Jimmy Connors yesterday marked his first visit to Wimbledon for 12 years in the most spectacular fashion, when he announced he was planning a mouth- watering doubles match between himself and John McEnroe on one side, and Pete Sampras and another great champion of more recent times on the other.
It was a typical Connors moment, as the former Wimbledon champion chose a wet and miserable day in SW19 to sweep back on to the tennis radar. "To get me back in the sport was always going to take something very special," said Connors, who walked away from the game following his second-round exit at the 1992 US Open and has not looked back since. "That's why I've been looking into a special, one-off doubles match that will capture the world's imagination.
"The idea is for John Mac and myself to be on one side of the court against Pete Sampras and another player from his generation, say someone like Andre Agassi. The match would be played over three sets and would be a one million dollar challenge. Winner takes all, of course. It could be just the boost tennis needs to reclaim some of the limelight that other sports have taken from the game over the years."
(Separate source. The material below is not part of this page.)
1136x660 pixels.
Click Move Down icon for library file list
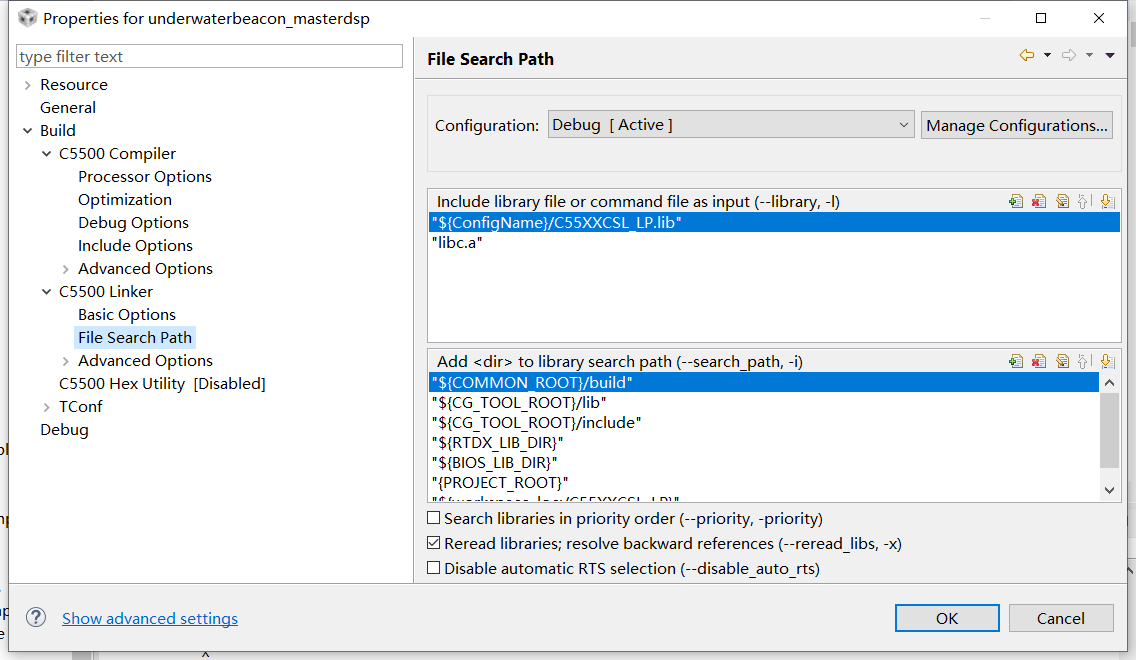point(1107,201)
Nice idea, but when and where would it take place? "I'm looking to do it in the first quarter of 2005," Connors said. "There's a hotel that's very interested, in Las Vegas, and we have a sponsor who's talking seriously with us."
The match would unquestionably capture the imagination of tennis fans, young and old, not least because Connors and McEnroe were never on the same side during their playing days. "We were tough at 90 feet apart," Connors smiled, "so how are we going to cope at five feet is anybody's guess. I hope we're not going to be butting heads."
Responding to Connors' big announc-ement, McEnroe said he was equally excited about the prospect of the doubles showdown. "Jimmy's the ultimate hustler," he said, "and this is a mad idea. But it would be fun, especially as neither of us would have to run around too much. Put it this way, at least there's less court to cover when there are two of you on one side."
Did McEnroe believe that a handicap system would also be required, particularly if Sampras was paired with someone like Agassi? "If it was Pete and Andre, for example," the three-times former Wimbledon singles champion said, "I think it would be interesting if they played with one serve. We want to make a match of this."
Perhaps suffering from cabin fever, having been cooped up in the BBC studios all day while waiting in vain for a tennis ball to be hit, McEnroe even went as far as to say that he was warming to his one-time nemesis. "I'm starting to like Jimmy more now," McEnroe joked, no doubt contemplating the impressive prize fund on offer. "Our rivalry brought out the best in us on the court, but we just didn't see eye to eye off the court. But we're older now and I have the utmost respect for the guy."
Seeing Connors again on court would be a thrilling prospect for those tennis fans who have missed his competitive, never-say-die attitude. "People ask me why I kept going for so long," said Connors, who did not retire until he was 41, "and the answer is that I loved putting my game on the line.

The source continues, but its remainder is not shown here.